§ TASK DESCRIPTION: An exact copy of every record is needed, with all pictures omitted.
---------- LISTED ENTRIES
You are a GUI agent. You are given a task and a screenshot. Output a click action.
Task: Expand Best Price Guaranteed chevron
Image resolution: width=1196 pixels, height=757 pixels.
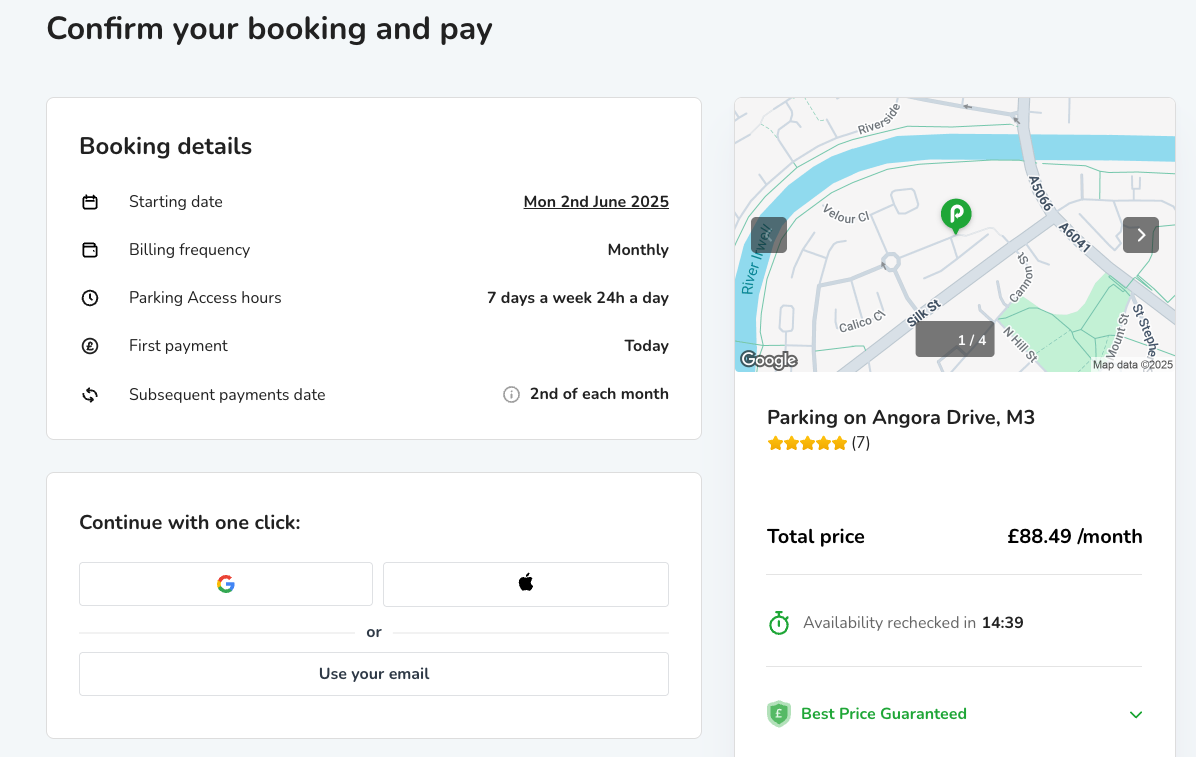1136,715
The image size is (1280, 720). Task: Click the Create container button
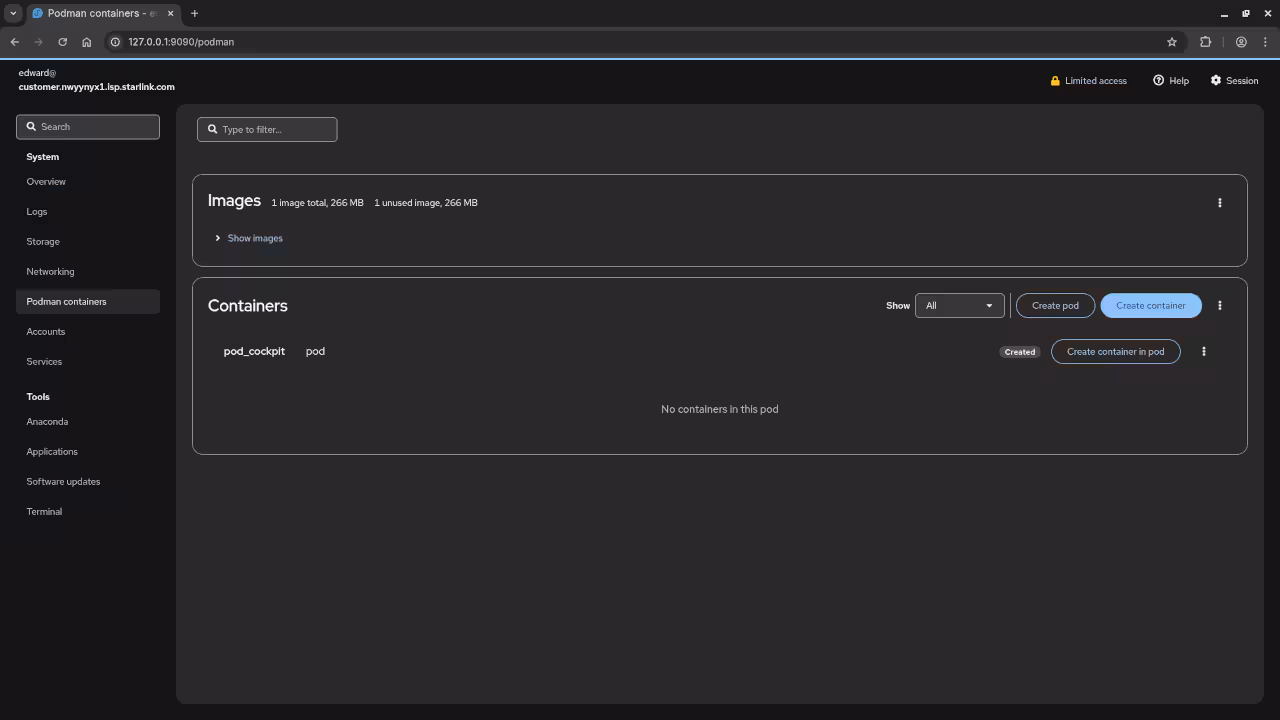click(x=1150, y=306)
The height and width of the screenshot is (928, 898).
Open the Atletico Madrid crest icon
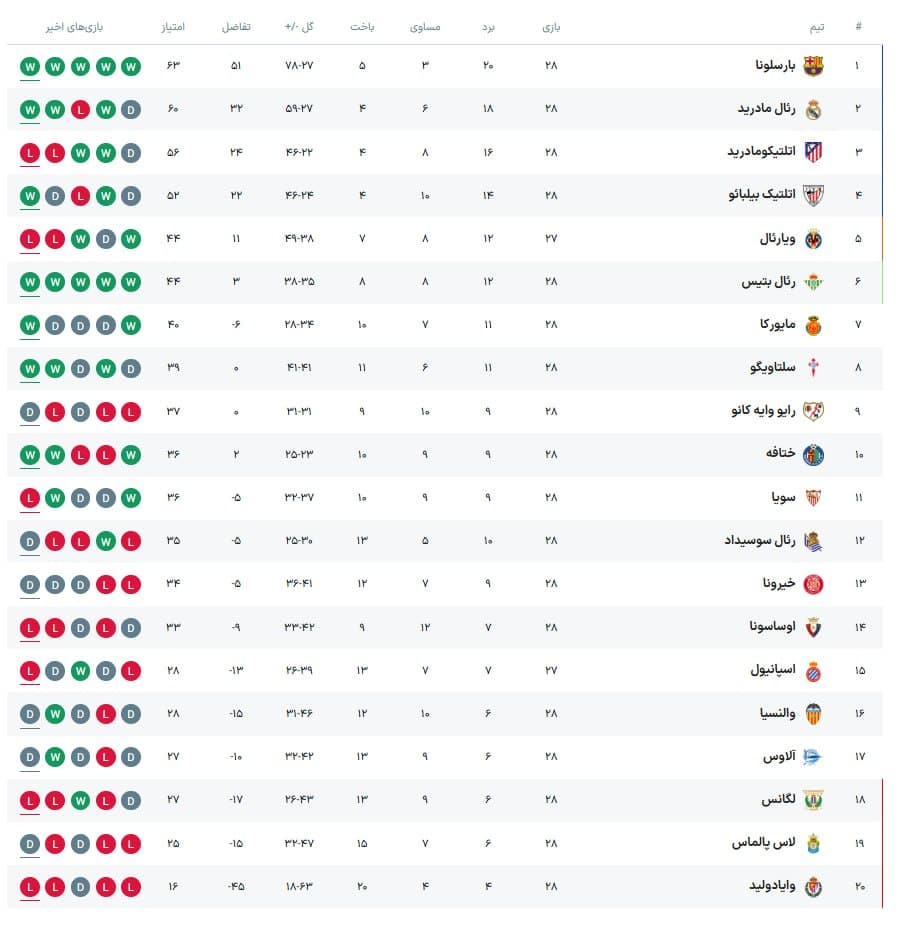(x=813, y=152)
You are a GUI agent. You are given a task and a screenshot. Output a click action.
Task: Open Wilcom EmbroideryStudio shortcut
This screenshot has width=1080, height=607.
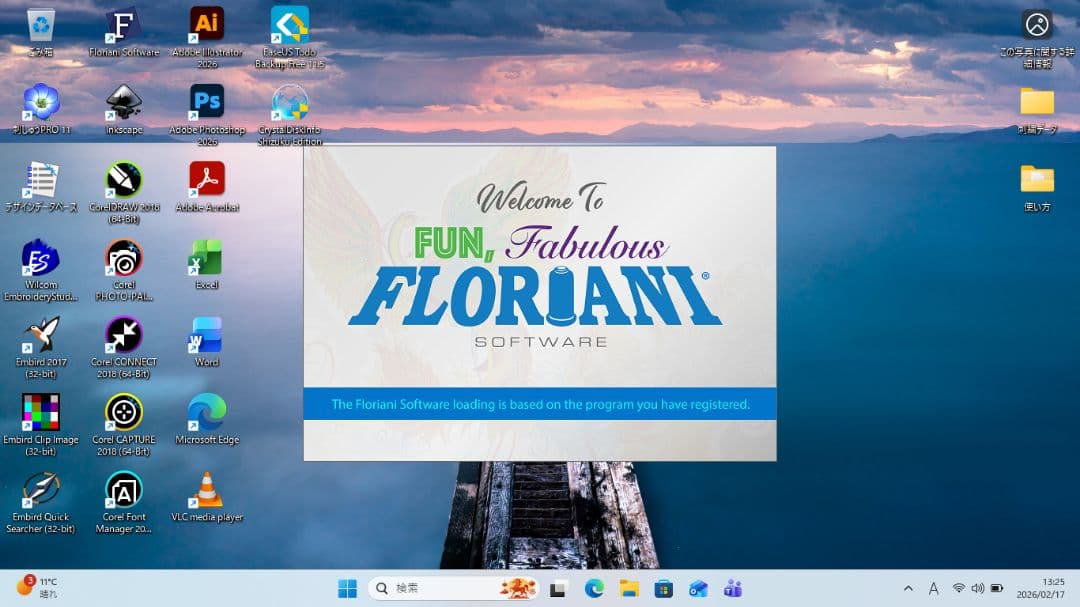pos(41,258)
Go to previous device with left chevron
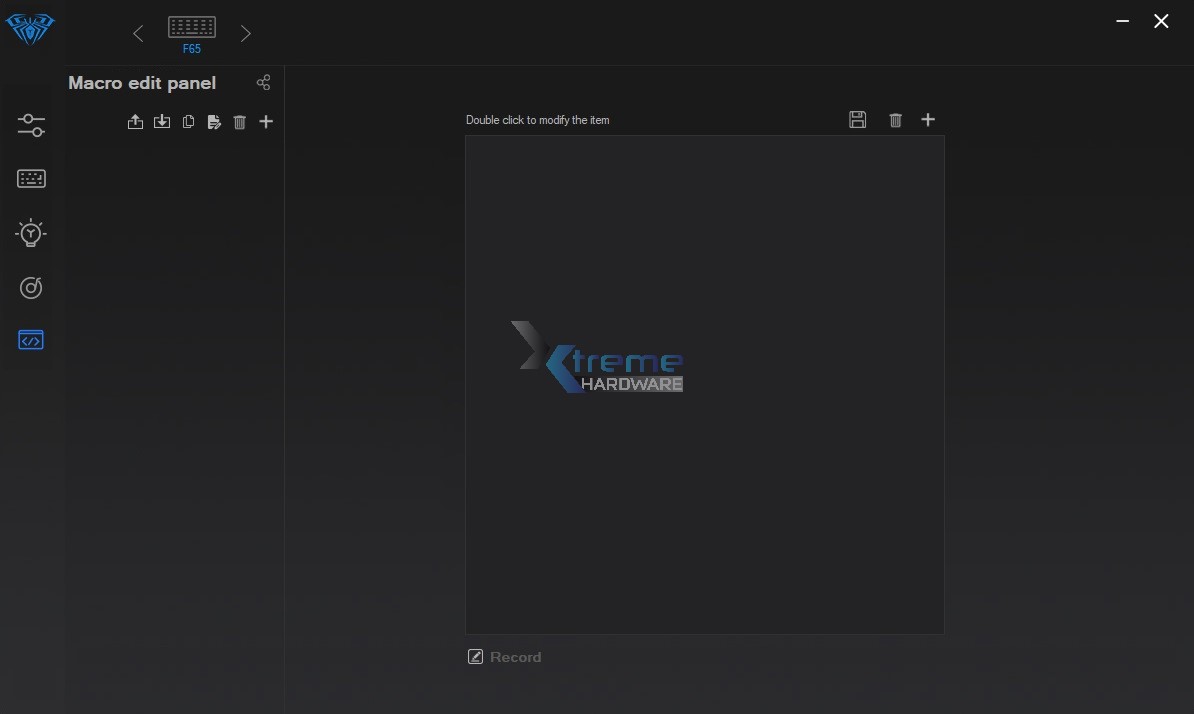 (x=138, y=34)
--------------------
§ ANSWER TO THE EXERCISE:
You are a GUI agent. You are given a task and a screenshot. Output a click action.
Task: Expand Best Price Guaranteed chevron
Image resolution: width=1196 pixels, height=757 pixels.
1136,715
The image size is (1280, 720). Task: Click the Create container button
click(x=1150, y=306)
The height and width of the screenshot is (928, 898).
Open the Atletico Madrid crest icon
(x=813, y=152)
You are a GUI agent. You are given a task and a screenshot. Output a click action.
Task: Open Wilcom EmbroideryStudio shortcut
This screenshot has width=1080, height=607.
pos(41,258)
Go to previous device with left chevron
 (x=138, y=34)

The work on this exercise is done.